Attempting to strip his design of national identifiers and sociopolitical associations, Aicher instead shifted the focus to the dynamic motion of the heroic (almost exclusively male) athletic body. The Games’ posters use photographs of athletes in moments of triumphant and victorious action, modified by applying a bright, contrasting color scheme. The resulting pictorial effect coats each scene in a brilliant veneer that conceals explicit displays of nationalism and instead emphasizes universal human accomplishment. Rather than relying on text to communicate this sentiment, Aicher formed these images of athleticism into the metaphorical face of the Games, hoping to draw athletes, visitors, and spectators alike into the welcoming and compassionate spirit he was attempting to construct.
This image-forward approach was incorporated into every visual component of the Games, from tickets and signage to souvenir trinkets and official uniforms. Perhaps Aicher’s most effective design for the Munich Games was a system of pictograms created so that spectators could navigate the Games without relying on a written language. Aicher designed abstracted, stick-figure icons for each sporting event (as well as many cultural events) that could be universally understood by a multi-lingual audience.[3] These symbols and icons were easily recognizable, conveying information in a form of expression that was not hindered by the limits of traditional communication. In attempting to create a sense of global inclusivity through the graphic systems of the Munich Olympics, Aicher thus pioneered a method of communication—still used today—which transcends languages and borders through an adept application of semiotics and design.
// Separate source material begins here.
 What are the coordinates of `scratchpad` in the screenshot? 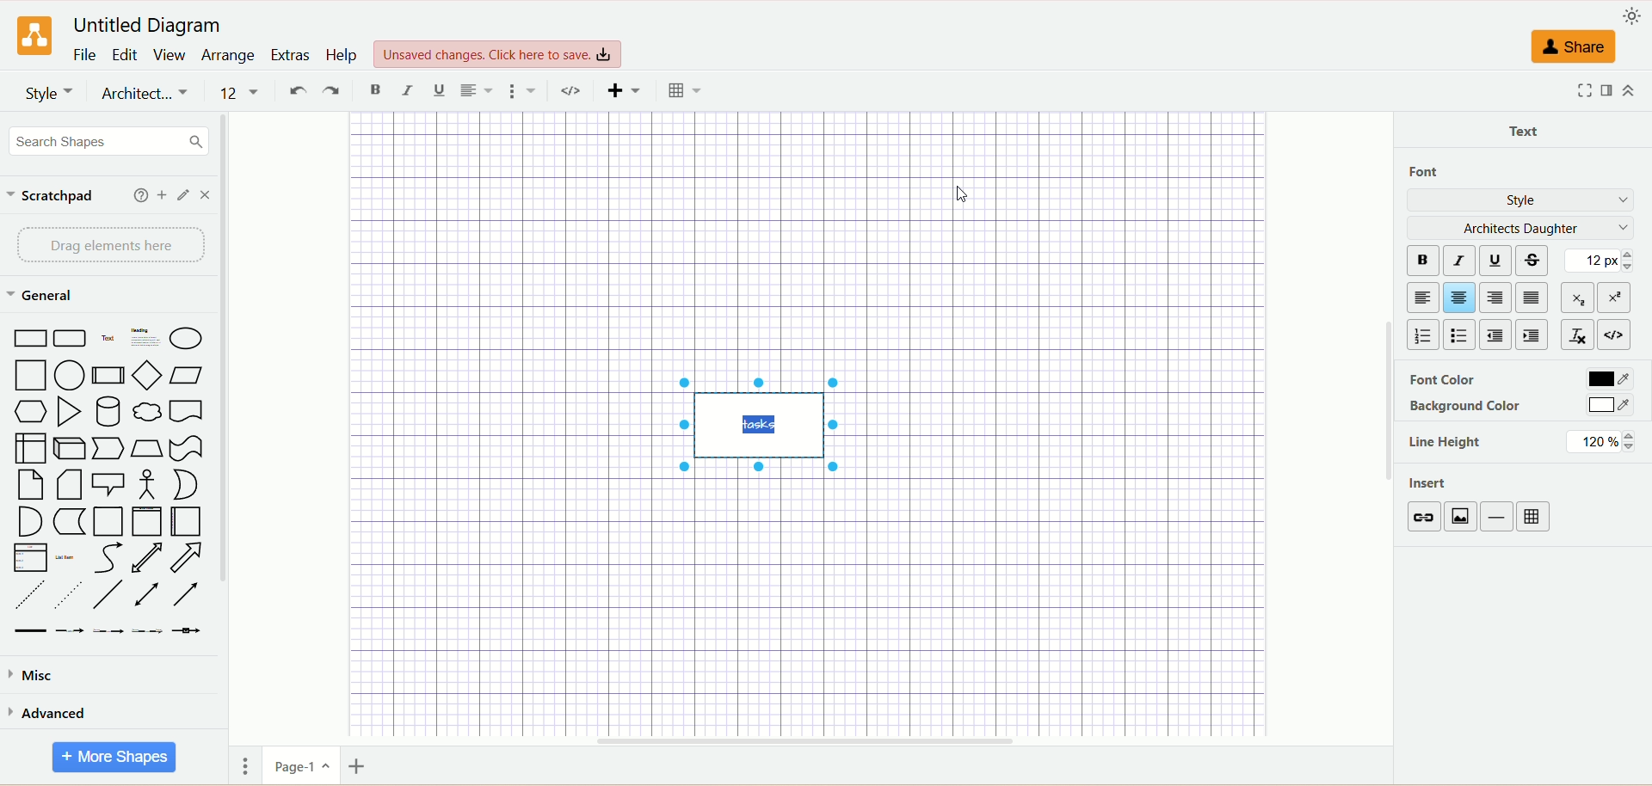 It's located at (51, 198).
Of course, the graphic design program devised for Munich remains bound up in the legacy of events that unfolded at the Games themselves. The very hostilities that Aicher hoped (perhaps naively) his designs would dissolve are today unquestionably at the center of any history of the 1972 Olympics. While antagonism between political adversaries played out peacefully across the Games’ sports arenas,[4] an extremist, anti-Israel terrorist group took advantage of the international spotlight, kidnapping and murdering eleven members of the Israeli Olympic Team and a West German police officer. The horrific attack continues to veil the Munich Olympic Games.
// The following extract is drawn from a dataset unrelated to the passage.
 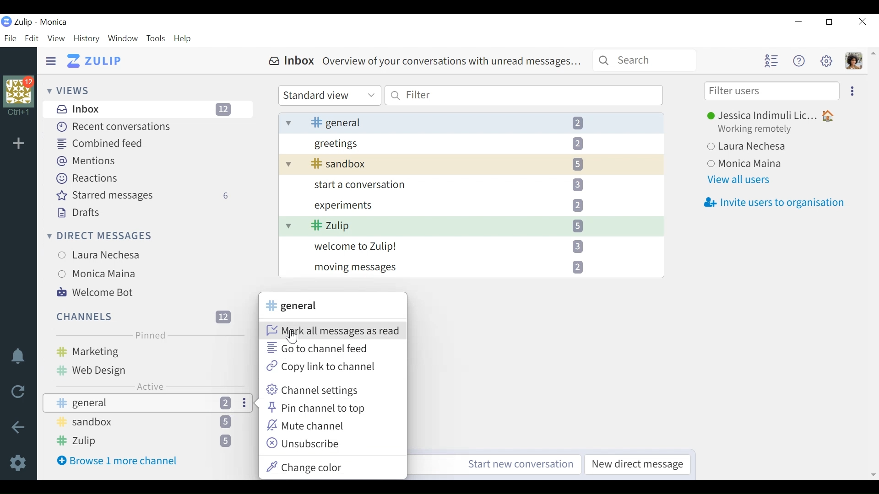 What do you see at coordinates (146, 423) in the screenshot?
I see `Sandbox 5` at bounding box center [146, 423].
Although the sociopolitical strife that led to this violence persists to this day, Aicher’s graphic program for the Games has received more attention in recent years—his design for the Games appeals to both design scholars and historians interested in the performance of politics at such events. Such reconsiderations of history through the lens of graphic design focus our attention on design’s ability to act as a platform for cross-cultural dialogue, both in the time of its making, and for years to come.
Kristina Parsons is the E. McKnight Kauffer Cataloguer in the Drawings, Prints & Graphic Design Department at Cooper Hewitt, Smithsonian Design Museum.
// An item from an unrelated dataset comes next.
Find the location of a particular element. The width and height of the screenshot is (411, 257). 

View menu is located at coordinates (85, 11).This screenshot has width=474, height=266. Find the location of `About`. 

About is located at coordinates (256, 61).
[1] Kay Schiller and Christopher Young, “Motion and landscape: Otl Aicher, Günther Grzimek and the graphic and garden designs of the 1972 Munich Olympic Games,” Urban History, vol. 37, no. 2 (2010): 274.
[2] Moreover, Aicher was well-regarded in the design community following the establishment of Hochschule für Gestaltung, a design school founded to build upon Bauhaus principles and approaches to design.
[3] Aicher was inspired in equal measure by Otto Neurath’s notion of the “isotope,” and Masaru Katsumi’s sign system for the 1964 Games in Tokyo. Ellen Lupton, “Reading Isotype,” Design Issues, vol. 3, no. 2 (1986): 56
[4] At the 1972 Olympic Games, American swimmer Marc Spitz took home seven gold medals, seven world record titles in a record-breaking performance. As the story goes, Spitz purportedly misled the entire delegation of Soviet swimmers to believe his infamous facial hair was actually more hydrodynamic, prompting a sudden rise in mustachioed swimmers from the USSR, and further fueling the competitive attitude between the US and the USSR.